RU2041986C1 - Protective cloth - Google Patents

Abstract

FIELD: means for individual armor protections. SUBSTANCE: protective cloth features volume filling of 100-150% and coefficient of compactness of weaving of 0.75-1 from the system of warp and weft high-strength complex threads ARMOS based on aromatic copolyamides with linear density of 100-58.8 tex. Diameter ratio of filament-to-complex thread is 1:300-330. Warp twist factor is 7-15; and weft twist factor is 2-15. EFFECT: higher efficiency. 3 tbl

Description

 The invention relates to the textile industry, in particular to the production of fabrics for personal protective equipment, helmets, body armor, which protect the main vital organs of a person from the effects of cold steel and pistol bullets of caliber 5, 6, 6.35 and 9 mm.

 Based on the operating conditions of bulletproof vests and analysis of the set of necessary properties that fabrics of this purpose should have, the most significant indicators ensuring high quality of bulletproof vests are shape stability, resistance to dynamic effects and general destruction, providing high protective properties of bulletproof vests.

 The shape stability of fabrics to a large extent determines the stability of the shape of the product, which helps to increase its durability.
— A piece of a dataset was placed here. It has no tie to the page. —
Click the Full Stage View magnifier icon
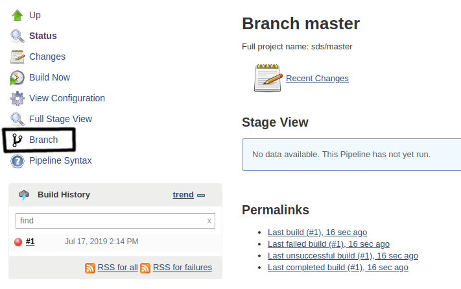Screen dimensions: 461x289 click(18, 119)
Changing the shape of the product is one of the types of physical wear due to irreversible fatigue phenomena leading to a gradual general destruction of the material. In the system of physical reliability of body armor, which are subjected to the most intense mechanical stresses, the dimensional stability of the tissues plays the largest role. It manifests itself in the preservation of surface evenness, the absence of crushing, the formation of stretched places (swelling, bags) under repeated mechanical effects, as well as the physical and mechanical effects of water, fuels and lubricants, fuels, detergents, to the effects of sunlight and light weather in all climatic zones.

 The shape stability of tissues depends on their resistance to deforming influences and the degree of restoration of their original size and shape after these influences, which depend on half-cycle non-destructive, single-cycle, multi-cycle characteristics during tensile and bending deformation, as well as their combined effect.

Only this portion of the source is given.